In Abu Dhabi, we wanted to make gender equality a fully political issue, in the most operational sense of the term: because effective conservation depends on the quality of governance, access to positions of responsibility, and the ability to include those who deliver solutions on the ground. Too often, equality is treated as a ‘side issue’. However, in a context of intertwined crises, depriving ourselves of half of the talent, knowledge and leadership available is not only unfair: it is ineffective.
The IUCN has a rare institutional advantage in this regard: it is one of the few organisations where both the Presidency and the Director General are held by women. This reality should be highlighted not as an exception, but as a lever for internal transformation. Credible governance on biodiversity and climate change requires credible governance on inclusion, representation and access to positions of responsibility.

With this in mind, we organised a dedicated event at the French Pavilion entitled ‘Woman. Nature. Future. Integrating gender equality into conservation policies’, designed as a space for strategic and operational dialogue. The starting point was clear: women are key players in environmental governance at the global level, but they still face structural barriers to accessing decision-making processes, financing mechanisms and implementation mechanisms in the field of biodiversity.

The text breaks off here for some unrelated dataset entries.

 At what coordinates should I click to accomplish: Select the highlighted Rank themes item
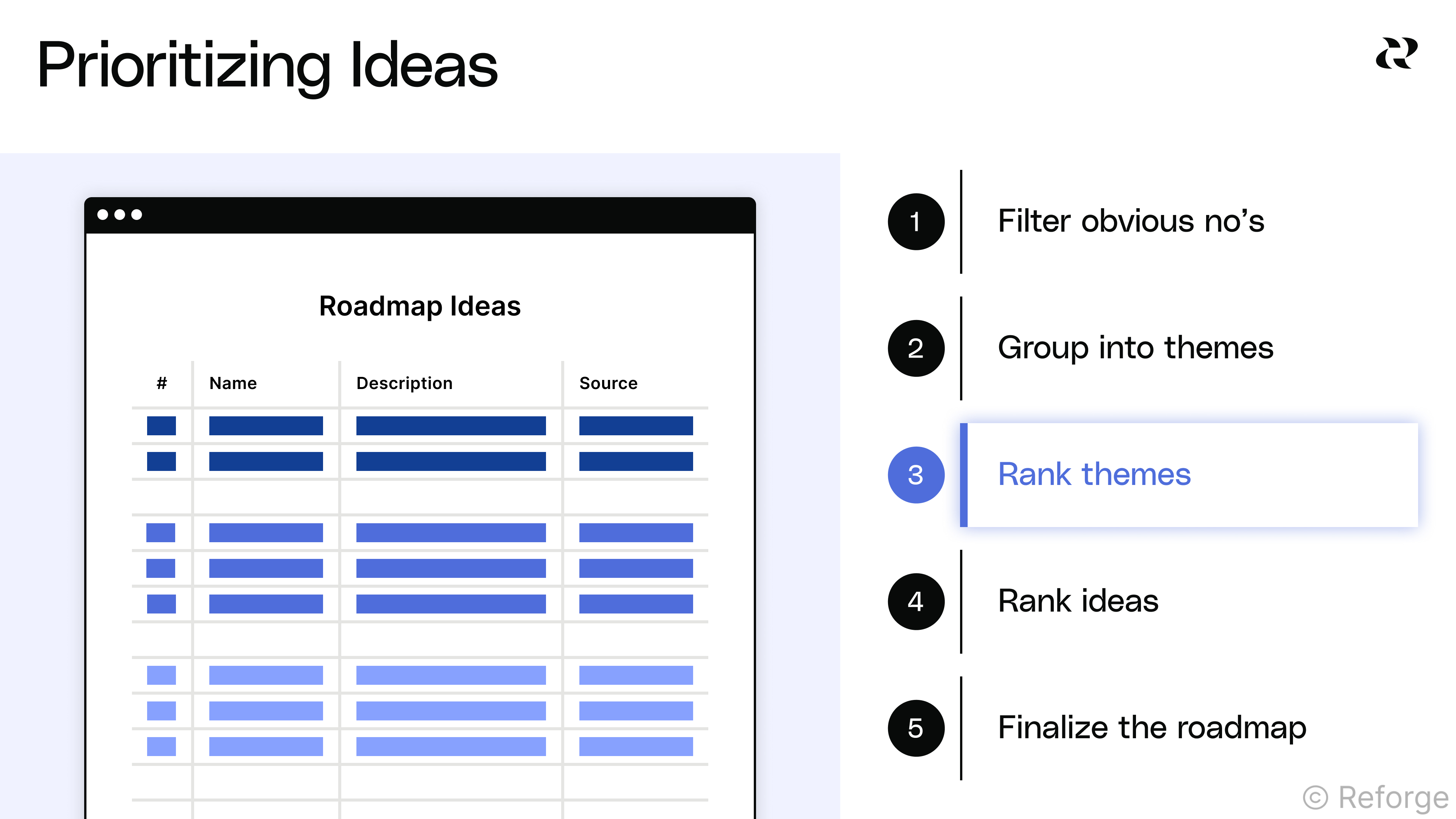point(1189,475)
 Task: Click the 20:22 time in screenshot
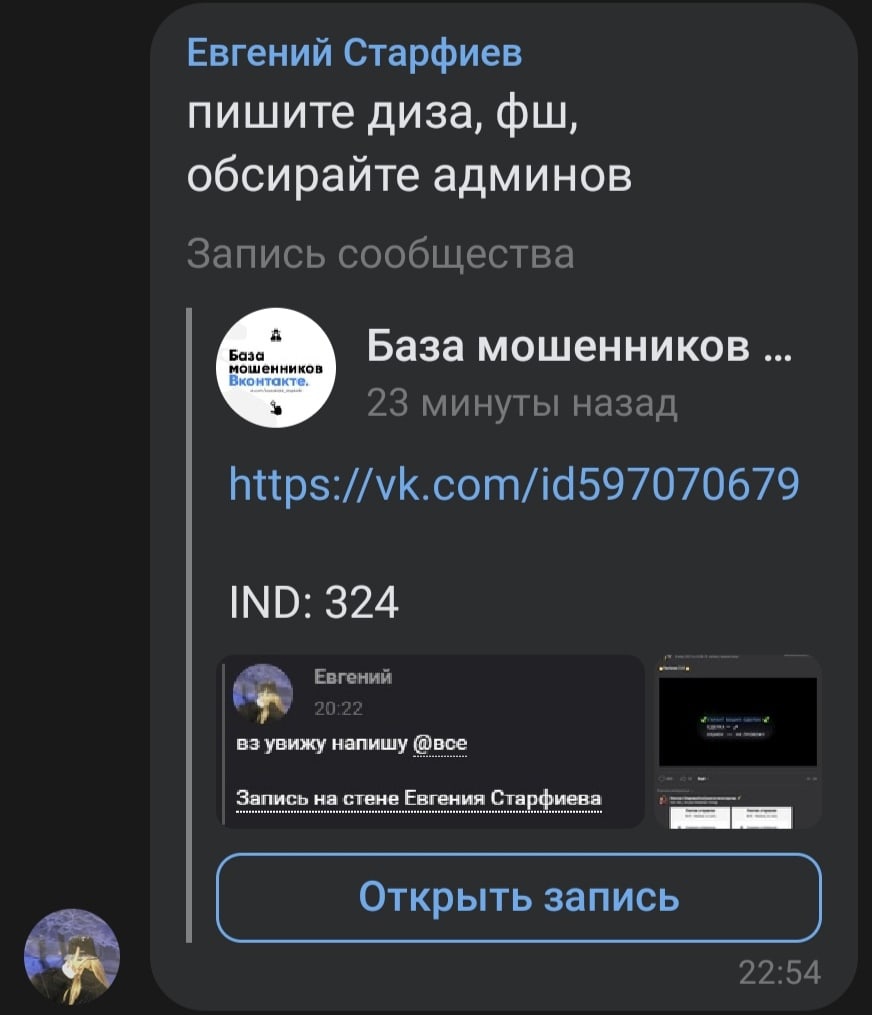pyautogui.click(x=338, y=709)

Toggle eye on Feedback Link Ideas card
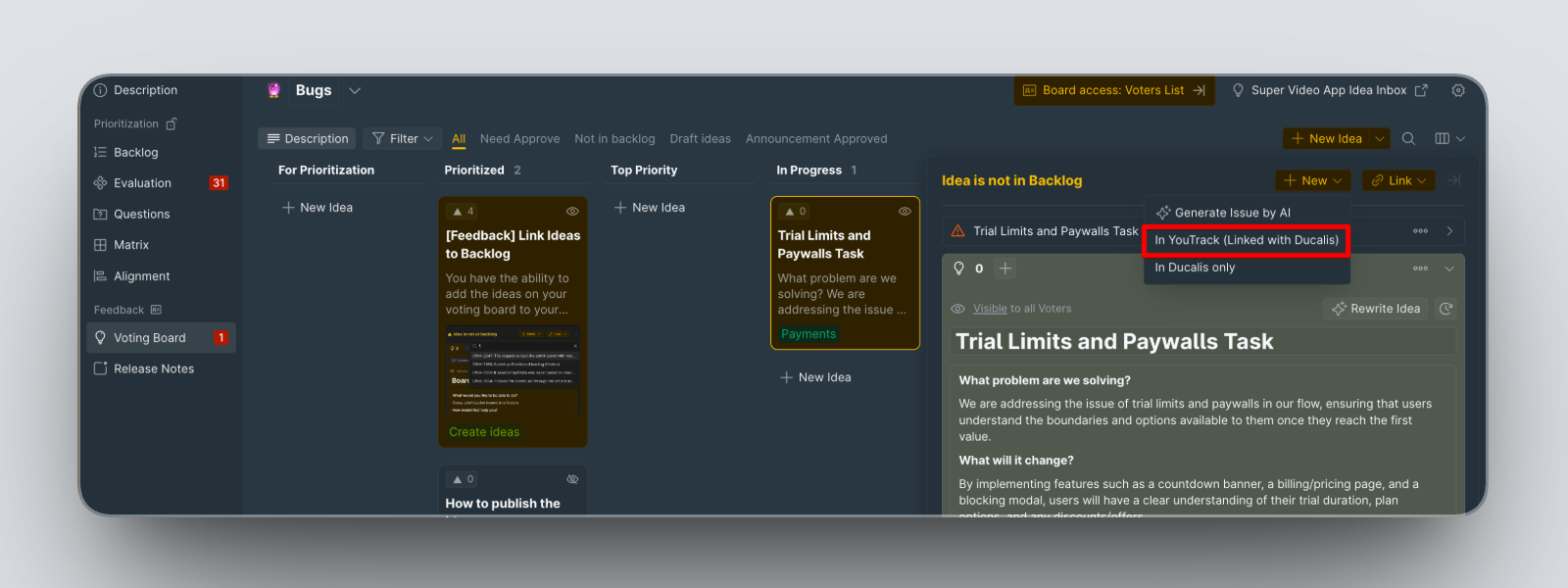click(572, 212)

The objective of this session was twofold: to highlight persistent inequalities within conservation — in terms of representation, security, recognition and access to resources — and to identify concrete strategies for removing these barriers within IUCN. We discussed very practical levers: improving conditions for participation in governance spaces, strengthening the role of women in project design, making access to funding more direct and transparent, systematising indicators and disaggregated data, and disseminating tools to enable member organisations to integrate gender equality into their programmes and standards. The ambition, ultimately, is simple: to make equality a factor in conservation performance, rather than an issue dealt with alongside everything else.